A sizeable deposit-return system
Svenska retursystem’s customers are all part of a sizeable deposit-return system. The company rents out durable crates and palettes for business-to-business distribution, eliminating many million pieces of disposable packaging. Their most common product is grocery crates, which can be seen in almost every Swedish grocery shop. The pallets and crates are made of durable, recyclable plastic.
When the crate is empty, it is sent back for cleaning and, when necessary, repairs. Svenska retursystem has more than 1,500 customers, many of which are grocery shops. There are 20 million crates at the moment, and 500,000 units are sent out every day. To make sure that the return system works, there are fees, rent and deposits for the products to circle back and be used again.
– Pallets and crates are sent to food producers, who fill them and then ship them to a wholesaler and then to a food shop or restaurant, says Pontus Björkdahl, Head of Sustainability at Svenska retursystem.
The pallets and crates are made of durable, recyclable plastic. When the crate is empty, it is sent back for cleaning and, when needed, repair. Compared with disposable packaging, reusable crates reduce CO2 emissions by 74%.
– Our crates are designed to last for 15 years. When the crate is worn out, we send it back to the manufacturer, who grinds it down and uses the material to create new ones.
Svenska retursystem has more than 1,500 customers, many of whom are grocery shops. There are 20 million crates at the moment, and 500,000 units are sent out every day.
– As the system has grown, it has also become more effective.

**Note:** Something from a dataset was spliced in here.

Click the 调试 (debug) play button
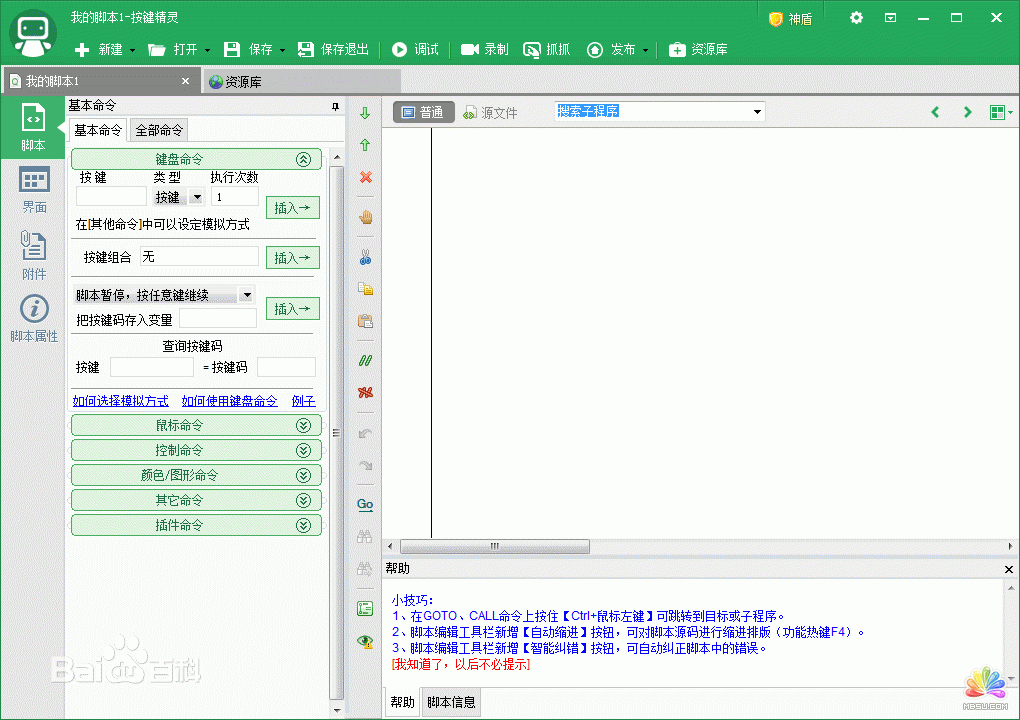pyautogui.click(x=415, y=49)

For example, we reached a milestone last year, where 2 billion disposable pieces of packaging weren’t produced thanks to our system. These large volumes and numbers of users make finding more synergies in the system and transportation effective.
Beyond making the crates’ system more efficient, the company implements a wide range of measures to improve its sustainability performance and business model.
– A couple of years ago, our board decided to switch to a full-sized, fossil-free transportation fleet in Sweden by 2025 and abroad by 2030. In 2020, we initiated a procurement process for transportation. It wasn’t easy in the beginning. We would receive answers saying that it would be impossible due to our significant material flows. Finally, we found a few transportation providers to deliver on our plan. By 2025, we will have fossil-free deliveries and during the first year of the new contract period we have already halved our CO2e emissions per pallet kilometre, which is a KPI showing the level of CO2e-intensity in our transportation.
Svenska retursystem is actively working to reduce its climate footprint and is transparent about it.
– Looking at the environmental impact, we can see that designing durable products is more important than the material. However, that doesn’t make materials unimportant. We need to work on both ends, and we have therefore decided to switch all fossil-based virgin material to recycled or renewable material by 2030. Right now, we are testing a full-size pallet produced from 100% post-consumer plastic.
Even though the return system is growing, there are still unresolved obstacles.
– One complicated matter is peak management. Huge orders come into grocery stores during the Christmas and Easter holidays to satisfy the customers’ needs. This means that we must have enough units to deliver to our users during this period, and this requires an excellent prognosis to make this system as efficient as possible. I would say that this is something we will need to work on more. For example, our crates don’t have any markings or tags today. By introducing individual labelling, we would detect bottlenecks more effectively. It would give more value to our users and make the whole return system more efficient.